Jump to: navigation, search

The DTrace book was written for Solaris 11.

While Solaris 10, Mac OS X, and FreeBSD operating systems were included and discussed, the main operating system used during the development of the DTrace book was Solaris Nevada: the internal development version of Solaris 11. This allowed the latest version of DTrace to be demonstrated (including the most providers).

However, the syscall provider did change between writing the book and the Oracle Solaris 11 FCS release, as discussed below.

New Providers

Solaris 11 includes the ip, tcp and udp providers, allowing many scripts from the Network Lower Level Protocols chapter to be used. These providers were previously available in OpenSolaris.

syscall Provider Changes

Various system call probes were removed from the syscall provider in the final months of Solaris 11 development, including those for open(), stat(), mkdir() and creat(). These now need to be traced via the system call trap table names and arguments, such as via openat() instead of open(). The full list is here.

For example, the example one-liner on page 44:

dtrace -n 'syscall::open:entry { printf("%s %s", execname, copyinstr(arg0)); }'

Becomes the following on Solaris 11:

dtrace -n 'syscall::openat:entry { printf("%s %s", execname, copyinstr(arg1)); }'

(Which traces both open() and openat().) Likewise for all other scripts that use the syscall provider and the syscalls that were changed.

The syscall provider was never a stable interface, which was noted in the book.
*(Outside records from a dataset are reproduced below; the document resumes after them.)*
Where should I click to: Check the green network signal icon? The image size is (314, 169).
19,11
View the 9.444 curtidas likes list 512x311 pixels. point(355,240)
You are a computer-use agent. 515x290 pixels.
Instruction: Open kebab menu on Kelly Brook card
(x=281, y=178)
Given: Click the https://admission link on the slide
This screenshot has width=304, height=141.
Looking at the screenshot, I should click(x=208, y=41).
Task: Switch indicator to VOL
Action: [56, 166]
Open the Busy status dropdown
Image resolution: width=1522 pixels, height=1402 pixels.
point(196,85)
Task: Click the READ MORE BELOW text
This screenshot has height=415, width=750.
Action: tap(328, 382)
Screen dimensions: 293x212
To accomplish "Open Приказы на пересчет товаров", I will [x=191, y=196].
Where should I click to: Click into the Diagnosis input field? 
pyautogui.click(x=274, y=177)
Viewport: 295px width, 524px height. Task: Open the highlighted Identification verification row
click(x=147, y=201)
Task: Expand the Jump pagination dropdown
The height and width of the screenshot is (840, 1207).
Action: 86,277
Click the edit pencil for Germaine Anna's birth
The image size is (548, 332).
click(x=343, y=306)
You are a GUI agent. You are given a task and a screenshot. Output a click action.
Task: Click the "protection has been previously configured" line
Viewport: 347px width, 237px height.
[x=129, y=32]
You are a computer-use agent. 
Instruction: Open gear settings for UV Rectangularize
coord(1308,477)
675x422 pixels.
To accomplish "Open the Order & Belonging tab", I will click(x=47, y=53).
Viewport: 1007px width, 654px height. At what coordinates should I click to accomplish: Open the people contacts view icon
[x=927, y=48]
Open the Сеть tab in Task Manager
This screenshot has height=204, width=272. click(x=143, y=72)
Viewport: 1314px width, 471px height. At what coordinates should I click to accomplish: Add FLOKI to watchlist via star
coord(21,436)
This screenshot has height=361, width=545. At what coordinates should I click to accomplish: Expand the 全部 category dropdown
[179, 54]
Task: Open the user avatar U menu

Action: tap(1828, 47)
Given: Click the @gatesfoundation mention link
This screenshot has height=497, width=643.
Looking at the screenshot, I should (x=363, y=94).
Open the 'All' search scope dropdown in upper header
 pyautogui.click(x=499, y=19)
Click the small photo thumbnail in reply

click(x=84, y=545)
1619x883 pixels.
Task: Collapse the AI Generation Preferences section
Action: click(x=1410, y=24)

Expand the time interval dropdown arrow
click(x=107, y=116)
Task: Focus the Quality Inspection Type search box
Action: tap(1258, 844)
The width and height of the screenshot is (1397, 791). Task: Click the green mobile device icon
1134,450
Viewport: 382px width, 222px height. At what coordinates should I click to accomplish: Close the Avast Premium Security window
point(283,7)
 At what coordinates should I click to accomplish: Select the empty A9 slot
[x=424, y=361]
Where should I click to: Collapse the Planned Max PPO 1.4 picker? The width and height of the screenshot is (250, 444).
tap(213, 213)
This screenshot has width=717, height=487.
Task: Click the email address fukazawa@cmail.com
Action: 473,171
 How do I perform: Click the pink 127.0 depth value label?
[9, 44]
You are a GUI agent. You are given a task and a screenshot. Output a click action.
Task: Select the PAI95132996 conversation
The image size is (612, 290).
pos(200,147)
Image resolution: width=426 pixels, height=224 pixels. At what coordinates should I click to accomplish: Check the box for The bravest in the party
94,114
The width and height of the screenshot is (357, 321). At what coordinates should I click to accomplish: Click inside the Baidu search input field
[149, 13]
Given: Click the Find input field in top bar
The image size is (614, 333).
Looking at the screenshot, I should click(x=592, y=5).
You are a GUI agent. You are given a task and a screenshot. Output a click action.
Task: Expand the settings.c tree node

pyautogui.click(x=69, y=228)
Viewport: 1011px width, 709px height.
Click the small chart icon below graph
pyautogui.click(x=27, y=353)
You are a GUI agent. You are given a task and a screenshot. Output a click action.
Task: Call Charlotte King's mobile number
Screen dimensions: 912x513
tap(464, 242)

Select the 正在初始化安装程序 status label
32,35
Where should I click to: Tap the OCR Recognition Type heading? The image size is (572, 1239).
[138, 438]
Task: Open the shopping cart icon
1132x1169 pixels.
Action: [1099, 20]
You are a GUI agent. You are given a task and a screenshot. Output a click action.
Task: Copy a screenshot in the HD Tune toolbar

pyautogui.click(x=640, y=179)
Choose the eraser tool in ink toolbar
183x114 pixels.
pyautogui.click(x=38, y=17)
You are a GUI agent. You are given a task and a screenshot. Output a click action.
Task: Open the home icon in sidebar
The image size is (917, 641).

However, we expected it to have a reasonable level of stability, with only minor changes over time. The changes in Solaris 11 were unexpected and unfortunate for DTrace users with existing syscall-based scripts.

The reason behind the changes was to simply the system call trap table code, as part of the Solaris architecture proposal PSARC 2010/441 "delete obsolete system call traps".